Foto: Adrien Vautier/Le Pictorium/imago images
Contaminado com petróleo
Os venezuelanos nadam em petróleo, mas não no bom sentido. No Lago de Maracaibo, pescadores utilizam como boias câmaras de ar de caminhões velhos cheias de óleo. A costa também é atingida por esse tipo de poluição: devido a vazamentos em oleodutos e uma pane numa refinaria próximo a Puerto Cabello, no nordeste do país, cerca de 20 mil barris de petróleo bruto teriam vazado no mar.
Foto: Miguel Gutierrez/Agencia EFE/imago images
Falta gasolina
Em Guacara, no estado de Carabobo, carros fazem filas há mais de duas semanas num posto de combustíveis e esperam por gasolina. A Venezuela precisa importar petróleo do Irã porque suas refinarias em péssimo estado quase não conseguem mais explorar o combustível fóssil. Há dez anos, eram produzidos no país 2,3 milhões de barris de petróleo ao dia. A atual produção, porém, caiu para menos da metade.

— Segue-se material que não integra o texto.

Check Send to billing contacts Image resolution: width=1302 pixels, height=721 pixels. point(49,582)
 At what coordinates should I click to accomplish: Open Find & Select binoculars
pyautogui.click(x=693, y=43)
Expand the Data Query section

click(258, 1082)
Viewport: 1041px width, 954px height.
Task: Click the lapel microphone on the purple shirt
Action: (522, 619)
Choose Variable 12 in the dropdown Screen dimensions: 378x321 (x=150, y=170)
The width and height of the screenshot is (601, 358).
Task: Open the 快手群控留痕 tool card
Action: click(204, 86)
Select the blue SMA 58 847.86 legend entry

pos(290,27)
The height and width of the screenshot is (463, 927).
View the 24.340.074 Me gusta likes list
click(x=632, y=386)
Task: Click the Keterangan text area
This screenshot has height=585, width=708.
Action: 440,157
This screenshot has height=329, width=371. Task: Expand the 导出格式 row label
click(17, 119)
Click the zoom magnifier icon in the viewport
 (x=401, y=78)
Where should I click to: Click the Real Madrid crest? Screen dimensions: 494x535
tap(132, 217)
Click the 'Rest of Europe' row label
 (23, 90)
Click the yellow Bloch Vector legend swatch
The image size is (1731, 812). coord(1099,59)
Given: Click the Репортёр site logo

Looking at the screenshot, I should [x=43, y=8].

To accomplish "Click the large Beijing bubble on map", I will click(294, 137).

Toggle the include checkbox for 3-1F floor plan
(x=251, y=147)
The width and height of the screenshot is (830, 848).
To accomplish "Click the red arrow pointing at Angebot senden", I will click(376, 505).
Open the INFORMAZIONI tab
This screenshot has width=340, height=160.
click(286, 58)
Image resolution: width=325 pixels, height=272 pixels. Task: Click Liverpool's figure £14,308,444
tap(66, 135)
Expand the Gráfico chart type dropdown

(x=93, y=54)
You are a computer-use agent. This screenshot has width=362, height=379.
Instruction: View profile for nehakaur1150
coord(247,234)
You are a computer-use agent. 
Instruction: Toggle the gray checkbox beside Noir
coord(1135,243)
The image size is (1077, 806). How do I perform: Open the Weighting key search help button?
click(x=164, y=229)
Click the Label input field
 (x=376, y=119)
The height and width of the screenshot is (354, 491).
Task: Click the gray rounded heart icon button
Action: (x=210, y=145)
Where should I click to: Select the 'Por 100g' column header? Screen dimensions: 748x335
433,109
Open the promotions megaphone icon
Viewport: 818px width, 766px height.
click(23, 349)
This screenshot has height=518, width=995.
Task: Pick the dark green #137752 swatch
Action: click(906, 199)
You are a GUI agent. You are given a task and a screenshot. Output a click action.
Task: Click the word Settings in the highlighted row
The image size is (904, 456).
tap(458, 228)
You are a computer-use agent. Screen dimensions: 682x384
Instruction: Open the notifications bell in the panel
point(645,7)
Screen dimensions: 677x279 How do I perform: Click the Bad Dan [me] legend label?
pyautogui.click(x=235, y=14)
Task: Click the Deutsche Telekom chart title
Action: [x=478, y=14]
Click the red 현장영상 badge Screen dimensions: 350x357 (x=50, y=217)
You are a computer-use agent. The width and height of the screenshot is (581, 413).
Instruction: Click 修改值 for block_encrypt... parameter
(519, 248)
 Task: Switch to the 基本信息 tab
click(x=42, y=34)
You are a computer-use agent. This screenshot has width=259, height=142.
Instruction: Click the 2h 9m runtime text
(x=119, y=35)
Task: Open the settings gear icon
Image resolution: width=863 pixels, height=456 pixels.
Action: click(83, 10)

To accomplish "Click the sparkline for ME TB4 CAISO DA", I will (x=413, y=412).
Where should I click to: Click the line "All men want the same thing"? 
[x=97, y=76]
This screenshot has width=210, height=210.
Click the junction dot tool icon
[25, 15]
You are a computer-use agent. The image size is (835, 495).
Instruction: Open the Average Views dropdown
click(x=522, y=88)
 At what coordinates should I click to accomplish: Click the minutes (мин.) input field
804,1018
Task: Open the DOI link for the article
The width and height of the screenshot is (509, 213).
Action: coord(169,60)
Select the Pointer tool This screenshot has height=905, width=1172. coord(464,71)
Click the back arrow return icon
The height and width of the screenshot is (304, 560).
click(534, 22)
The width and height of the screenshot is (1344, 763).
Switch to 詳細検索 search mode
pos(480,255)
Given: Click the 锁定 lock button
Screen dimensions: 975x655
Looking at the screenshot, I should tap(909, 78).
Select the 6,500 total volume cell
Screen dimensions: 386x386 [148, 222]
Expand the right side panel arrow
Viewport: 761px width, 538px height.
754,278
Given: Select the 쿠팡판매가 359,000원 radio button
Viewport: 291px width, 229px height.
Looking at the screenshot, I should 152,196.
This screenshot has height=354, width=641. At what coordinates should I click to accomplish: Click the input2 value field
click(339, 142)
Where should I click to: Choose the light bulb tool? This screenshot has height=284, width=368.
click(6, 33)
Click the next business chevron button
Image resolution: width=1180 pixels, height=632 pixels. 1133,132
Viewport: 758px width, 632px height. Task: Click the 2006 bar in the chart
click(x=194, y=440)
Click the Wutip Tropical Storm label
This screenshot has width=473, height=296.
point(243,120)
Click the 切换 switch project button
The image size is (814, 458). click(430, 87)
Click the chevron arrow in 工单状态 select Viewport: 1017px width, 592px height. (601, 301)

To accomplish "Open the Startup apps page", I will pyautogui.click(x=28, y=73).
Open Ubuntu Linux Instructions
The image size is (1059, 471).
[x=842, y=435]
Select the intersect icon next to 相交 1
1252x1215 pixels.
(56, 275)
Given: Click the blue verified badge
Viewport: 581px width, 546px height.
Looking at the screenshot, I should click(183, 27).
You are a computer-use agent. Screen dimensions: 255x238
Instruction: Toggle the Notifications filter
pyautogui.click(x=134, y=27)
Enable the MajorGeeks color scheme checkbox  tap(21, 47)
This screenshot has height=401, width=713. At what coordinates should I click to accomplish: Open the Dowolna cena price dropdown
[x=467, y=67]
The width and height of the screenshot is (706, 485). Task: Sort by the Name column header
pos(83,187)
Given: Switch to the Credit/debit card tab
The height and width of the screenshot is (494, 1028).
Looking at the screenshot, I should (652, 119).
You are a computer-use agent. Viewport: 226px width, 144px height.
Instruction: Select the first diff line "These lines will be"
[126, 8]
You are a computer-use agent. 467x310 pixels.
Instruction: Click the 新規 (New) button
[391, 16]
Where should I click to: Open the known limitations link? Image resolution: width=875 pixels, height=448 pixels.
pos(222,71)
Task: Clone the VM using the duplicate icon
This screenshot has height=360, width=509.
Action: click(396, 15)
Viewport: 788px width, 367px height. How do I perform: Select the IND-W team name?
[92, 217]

Foto: Juan Carlos Hernandez/ZUMA Wire/imago images
Em busca de gás
Em Caracas, alguns moradores esperam na rua com botijões de gás na esperança de que eles sejam reabastecidos em breve. Devido à escassez de gasolina e falta de eletricidade, muitos passaram a usar o gás de cozinha como fonte de energia. O aumento da demanda tornou o produto escasso.
Foto: Miguel Gutierrez/Agencia EFE/imago images
Heróis enfraquecidos
Imagens de Hugo Chávez, Fidel Castro, Evo Morales e Rafael Correa adornam o muro de uma casa em Caracas. Muitos venezuelanos adoram os líderes socialistas da Venezuela, Cuba, Bolívia e Equador como santos. Mas na Venezuela o socialismo do século 21 não foi capaz de cumprir sua promessa de prosperidade para todos.